Nitrogen oxides aren’t the only polluting substances to be concerned about. In areas without mercury abatement regulations, crematoriums could be releasing mercury from dental fillings into the atmosphere.

According to the WHO, exposure to even small amounts of mercury can lead to serious health problems. Mercury is toxic to human organs as well as the nervous, digestive, and immune systems. Mercury can affect the development of children in utero and after birth.

The human body itself could have accumulated toxins such as dioxins through diet. These also get released into the air before dispersing into waterways where they can further affect human and animal health. Dioxins are linked to cancer, reproductive and developmental problems, immune system health, and hormonal issues.

Paper-based fiberboard

It’s time we reinvented sustainability in the cremation industry. Fortunately, some crematoriums are offering paper-based fiberboards that emit a fraction of the nitrogen oxides associated with standard chipboard coffins. Crematoriums can also choose to install nitrogen-oxide filters that, like car-engine filters, reduce the amount of pollution released into the air with each cremation by up to 80%.

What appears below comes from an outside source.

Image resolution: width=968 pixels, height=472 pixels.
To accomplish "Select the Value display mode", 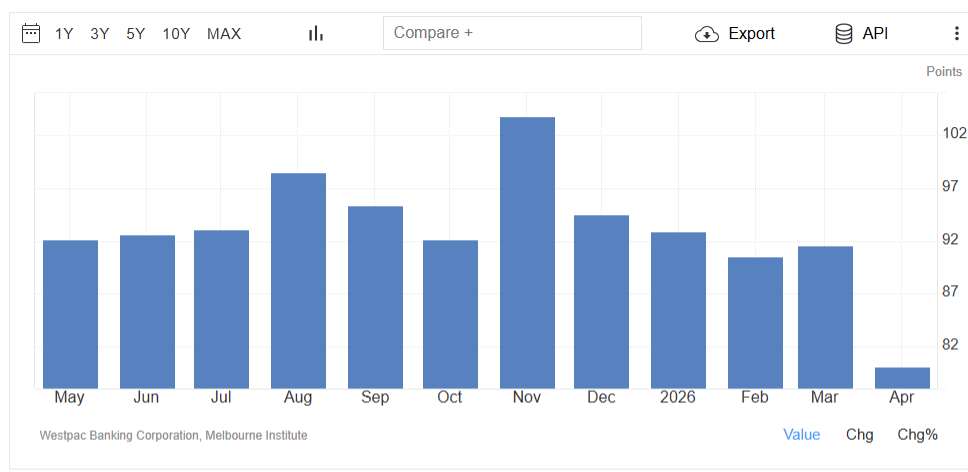I will (x=801, y=434).
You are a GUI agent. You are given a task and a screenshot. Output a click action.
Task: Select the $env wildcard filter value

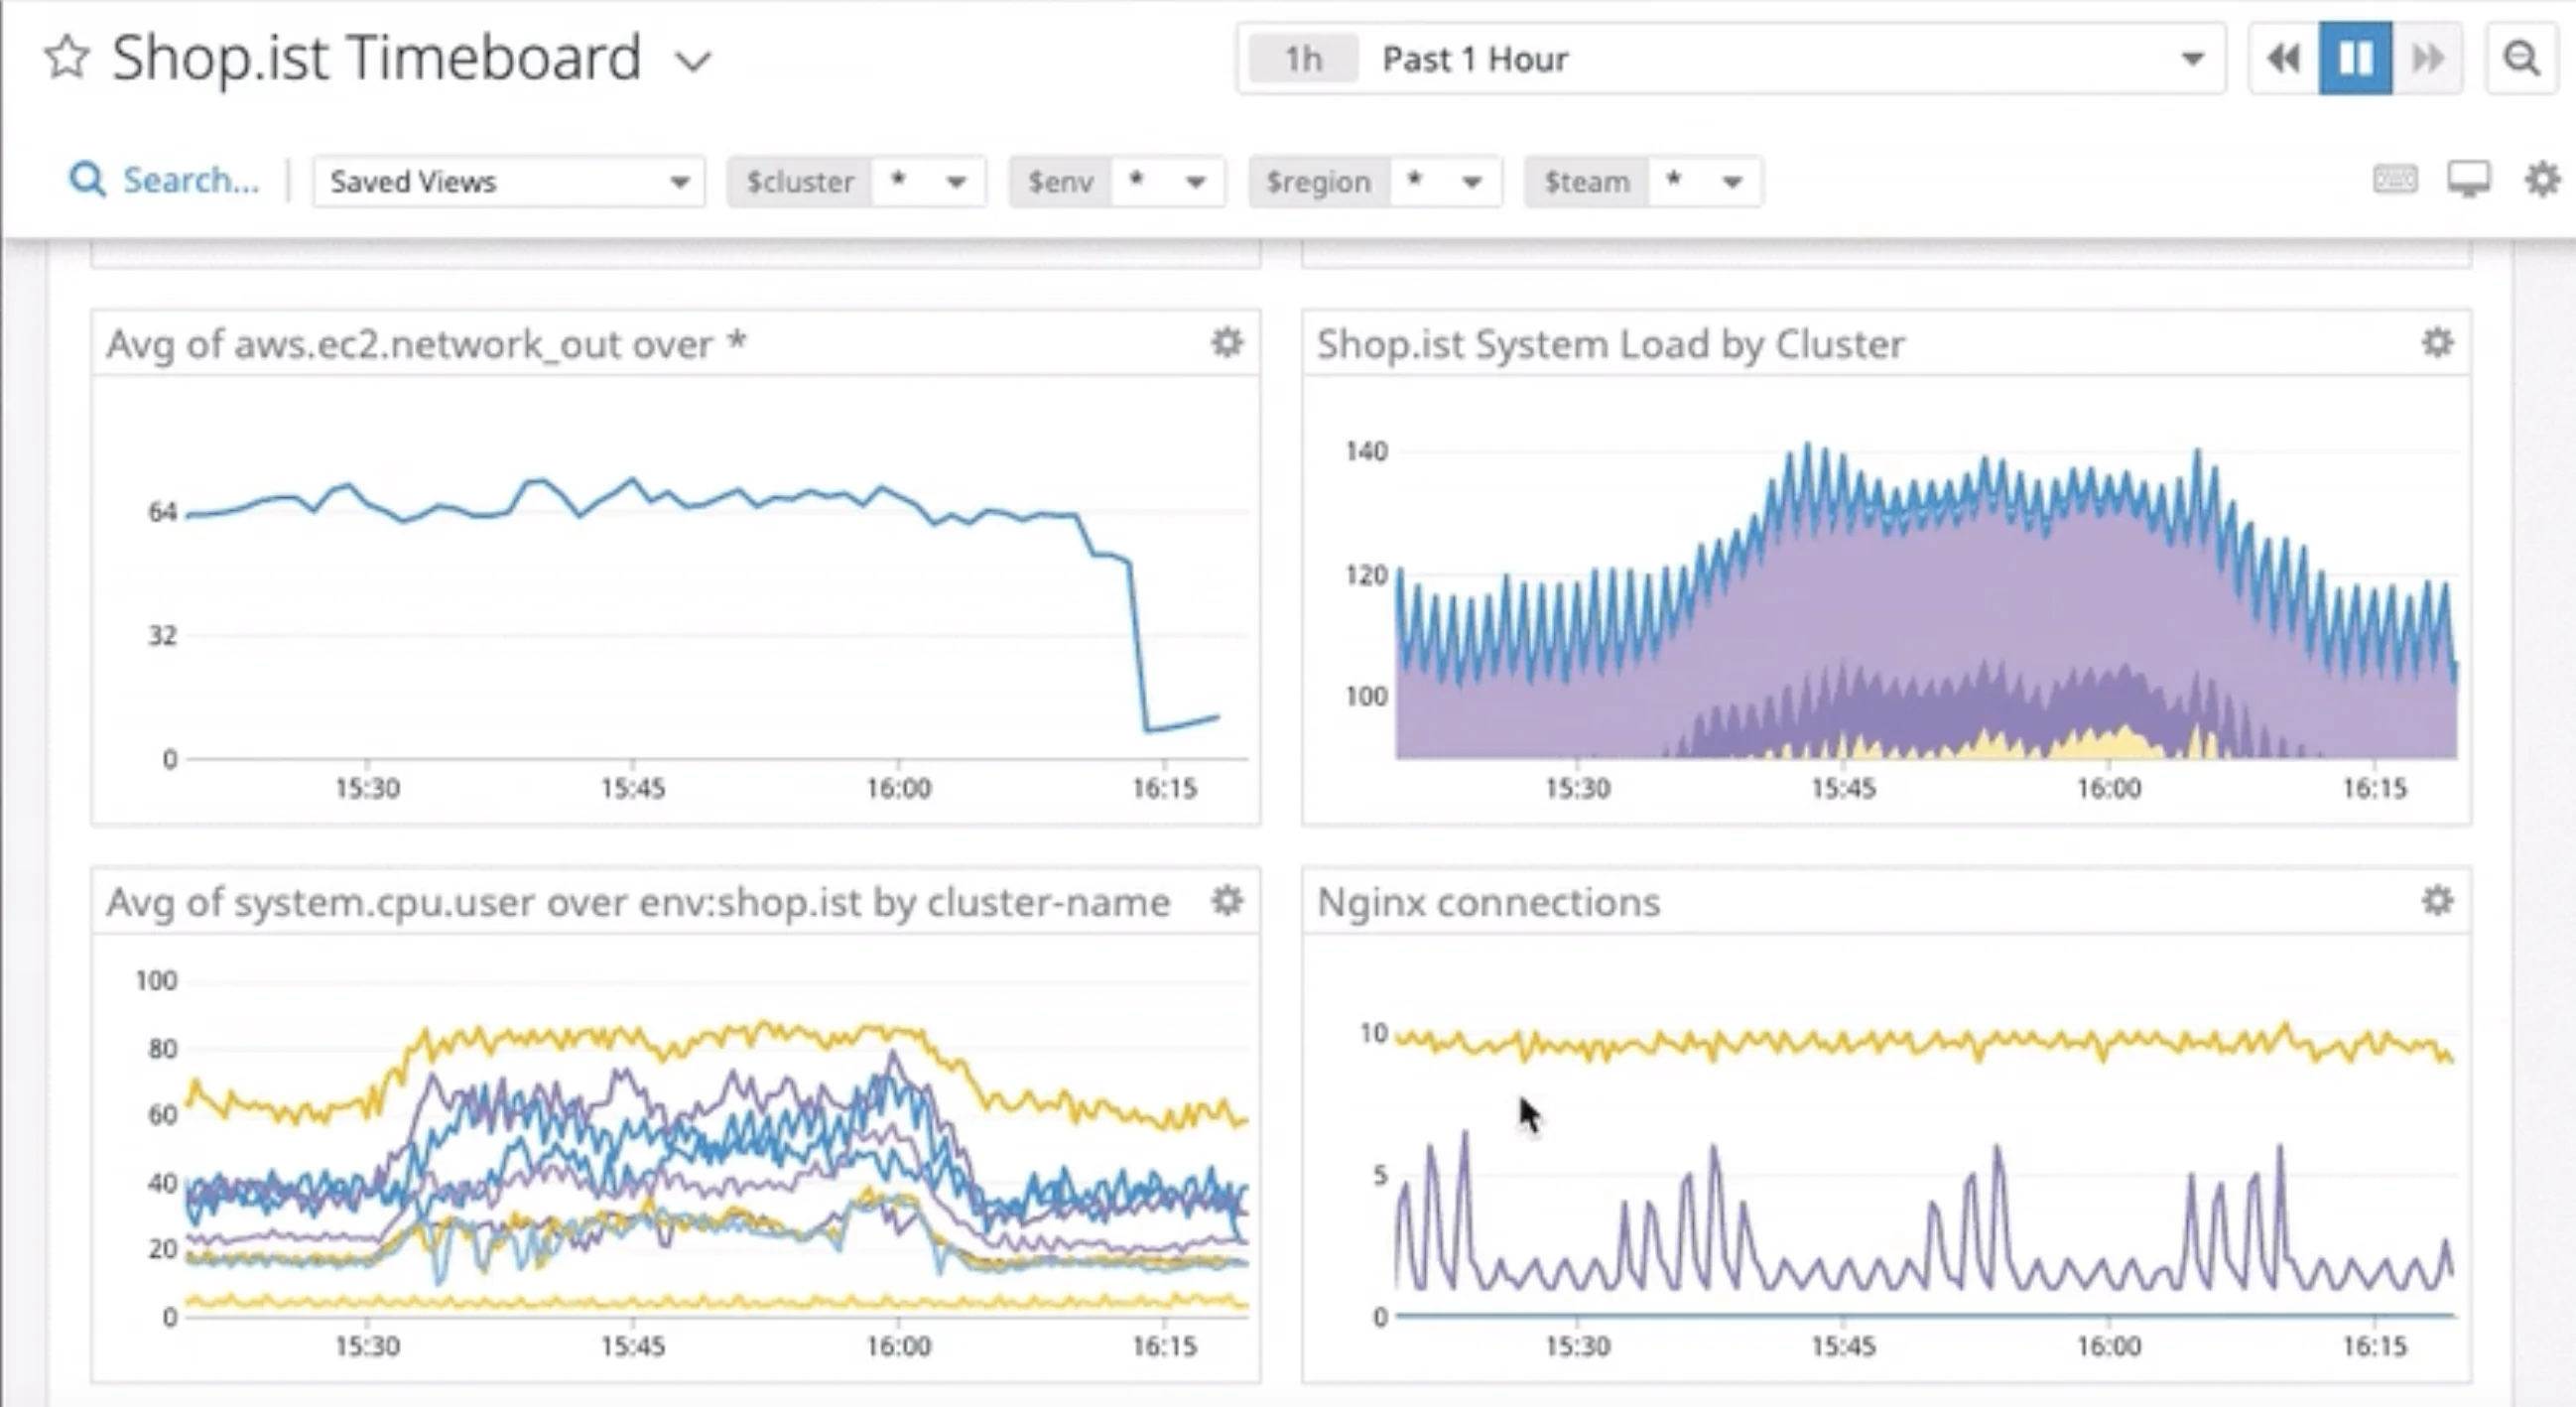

Nevertheless, these don’t come cheap as they cost tens of thousands of dollars per filter. It’s no surprise only a small percentage of crematoriums have these installed. Governments may also have an important role to play by more strictly regulating the sector, mandating nitrogen-oxide filters, and enforcing stricter manufacturing standards.

The rise of green funerals

Raising awareness with bereaved families and individuals planning their own funerals could also encourage them to make a more environmentally-friendly choice.

Another way to address the pollution issue could be to bypass cremations altogether. Growing numbers of people are choosing green funerals. Considering the fact even the simplest funerals with cremation can cost many thousands of dollars, a green burial could be an inexpensive and eco-friendly solution.

These natural burials don’t include embalming the body or cremation. The coffin is produced from biodegradable materials such as recycled paper, wicker, or willow and the body is buried in a woodland site, without a headstone and left to decompose.

Things need to change

Cremations might be space-efficient as they don’t need burial plots, but both the body and the coffin can emit deadly toxins into the atmosphere when incinerated. These pollutants have been proven to harm human health, and they linger in the environment, impacting the food chain, and damaging the ozone layer.

To date, the issue hasn’t been given the attention it deserves, but funeral homes, crematoriums, and regulators all have a role to play in reducing the environmental impact of cremation. Finally, bereaved families and people planning their own funerals should be made aware of how their choices can impact air pollution and public health.